→ Task requirements
For the records below, print the lines from the line with "Tin tức (470, 41)" through the line with "Chính sách thanh toán (364, 2341)" exactly as written; include both end lines and exclude the rest.

(Records from a data source)
╔══

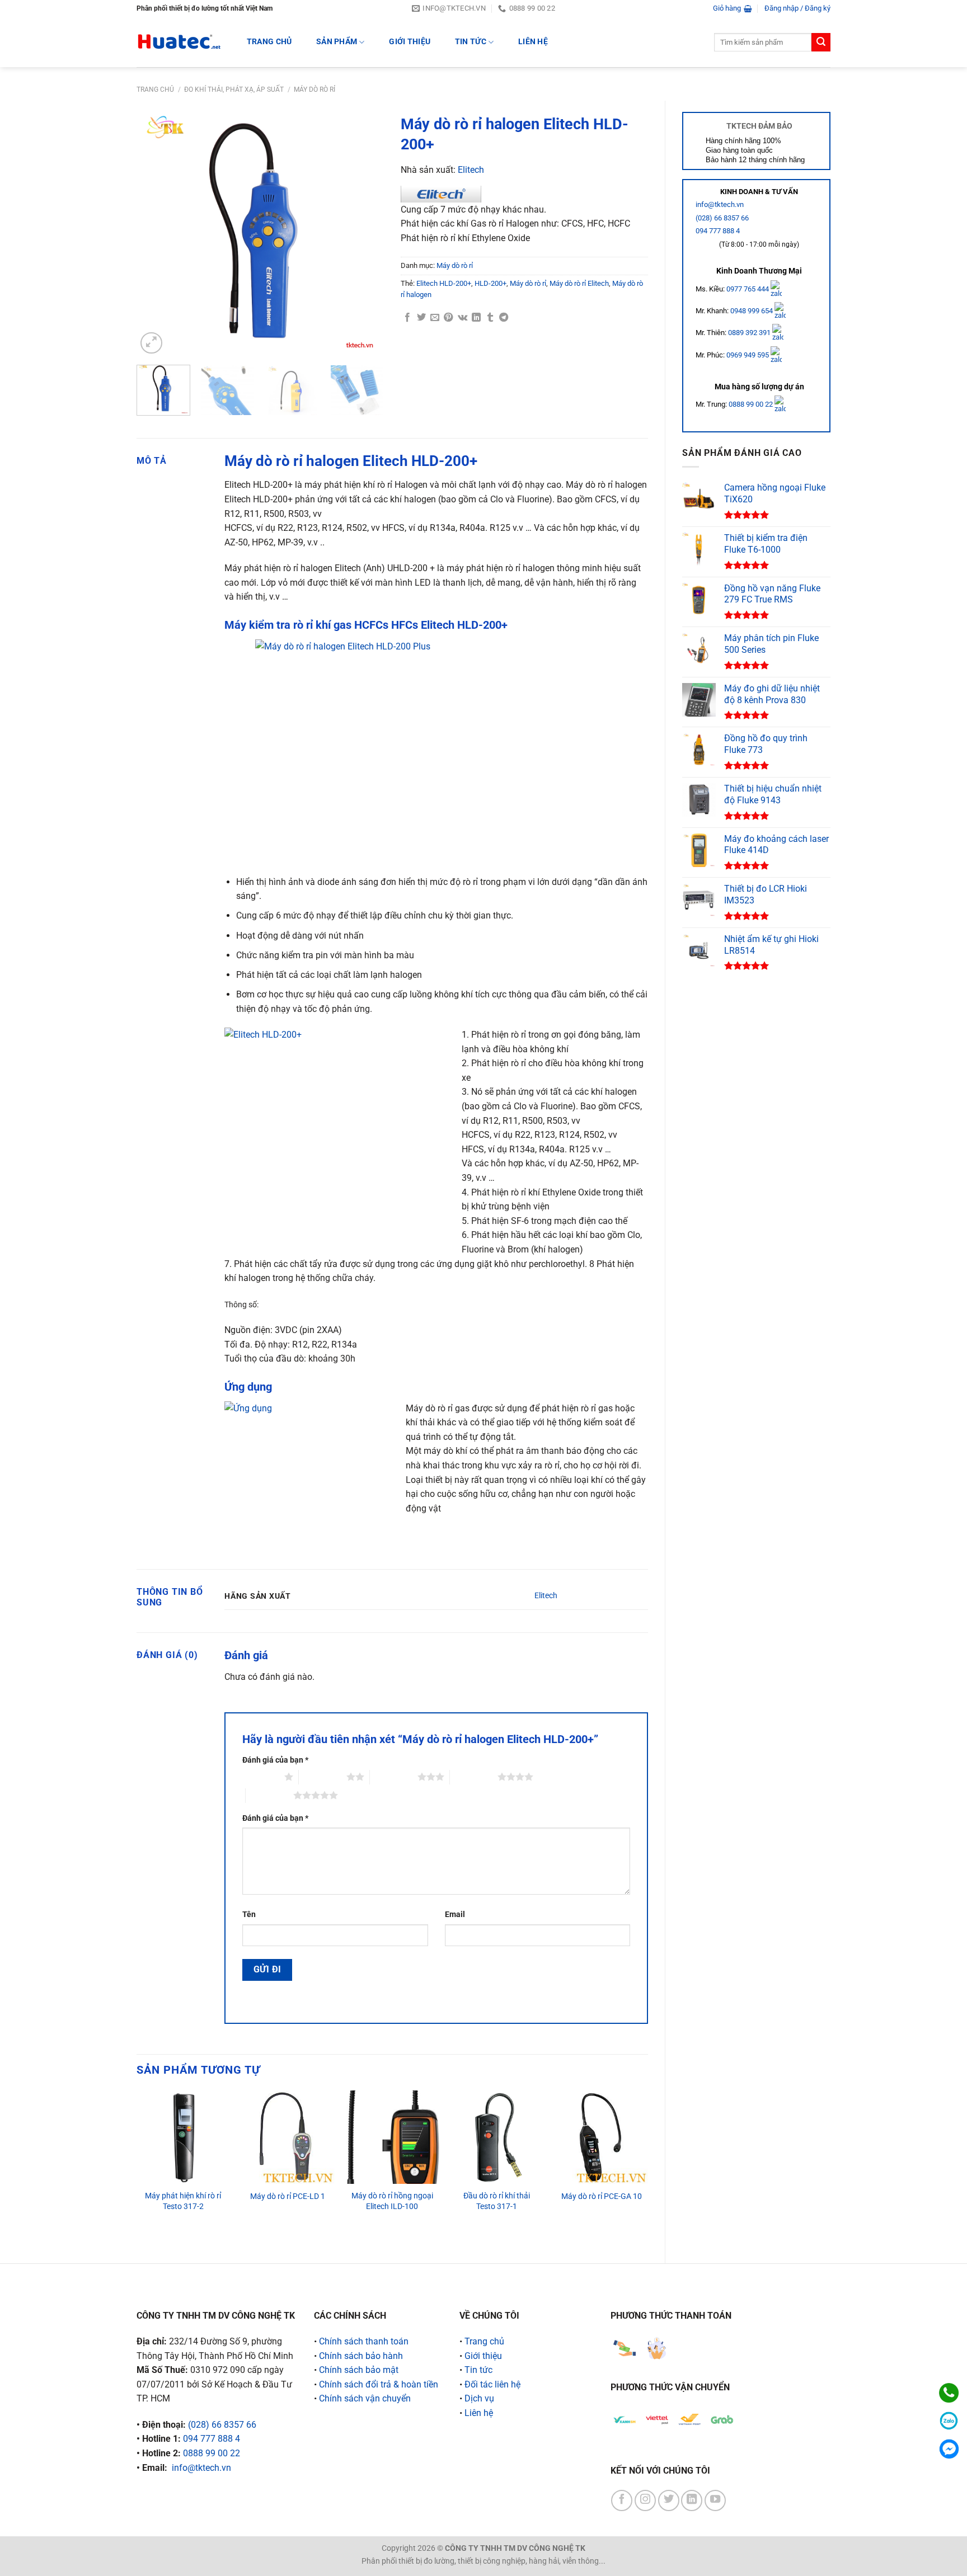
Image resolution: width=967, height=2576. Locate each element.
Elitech (471, 169)
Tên (249, 1914)
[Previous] (155, 232)
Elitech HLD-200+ (443, 283)
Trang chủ (155, 89)
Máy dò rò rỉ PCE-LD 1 (287, 2196)
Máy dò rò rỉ (314, 89)
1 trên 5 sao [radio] (260, 1776)
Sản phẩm (336, 41)
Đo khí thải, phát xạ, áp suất (234, 89)
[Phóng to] (151, 343)
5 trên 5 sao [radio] (269, 1795)
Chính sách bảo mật (358, 2370)
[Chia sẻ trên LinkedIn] (476, 317)
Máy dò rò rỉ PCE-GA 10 (601, 2196)
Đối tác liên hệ (492, 2384)
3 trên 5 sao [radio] (393, 1776)
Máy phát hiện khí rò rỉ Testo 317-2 (183, 2201)
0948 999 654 (752, 311)
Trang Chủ (269, 41)
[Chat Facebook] (948, 2448)
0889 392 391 (750, 332)
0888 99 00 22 (751, 404)
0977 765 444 (748, 288)
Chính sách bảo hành (361, 2356)
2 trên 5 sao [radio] (322, 1776)
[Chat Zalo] (948, 2420)
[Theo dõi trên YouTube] (715, 2500)
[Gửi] (820, 42)
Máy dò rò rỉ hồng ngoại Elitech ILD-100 (392, 2201)
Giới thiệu (409, 41)
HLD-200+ (490, 283)
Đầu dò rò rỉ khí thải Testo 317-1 (496, 2201)
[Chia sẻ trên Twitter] (421, 317)
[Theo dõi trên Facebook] (621, 2500)
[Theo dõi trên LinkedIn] (691, 2500)
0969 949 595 (748, 355)
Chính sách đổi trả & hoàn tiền (378, 2384)
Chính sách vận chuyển (365, 2398)
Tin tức (470, 41)
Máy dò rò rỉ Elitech (579, 283)
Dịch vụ (479, 2398)
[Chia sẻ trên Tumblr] (490, 317)
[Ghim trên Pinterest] (448, 317)
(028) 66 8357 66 (722, 218)
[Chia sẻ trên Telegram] (503, 317)
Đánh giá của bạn (275, 1760)
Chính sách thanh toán (364, 2341)
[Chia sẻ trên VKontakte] (462, 317)
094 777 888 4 (718, 231)
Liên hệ (533, 41)
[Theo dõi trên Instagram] (645, 2500)
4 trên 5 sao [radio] (473, 1776)
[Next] (365, 232)
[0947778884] (948, 2392)
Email (455, 1914)
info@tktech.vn (720, 204)
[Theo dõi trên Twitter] (668, 2500)
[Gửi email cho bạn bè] (434, 317)
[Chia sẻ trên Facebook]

╚══

→ Response
Tin tức (470, 41)
Máy dò rò rỉ Elitech (579, 283)
Dịch vụ (479, 2398)
[Chia sẻ trên Tumblr] (490, 317)
[Ghim trên Pinterest] (448, 317)
(028) 66 8357 66 (722, 218)
[Chia sẻ trên Telegram] (503, 317)
Đánh giá của bạn (275, 1760)
Chính sách thanh toán (364, 2341)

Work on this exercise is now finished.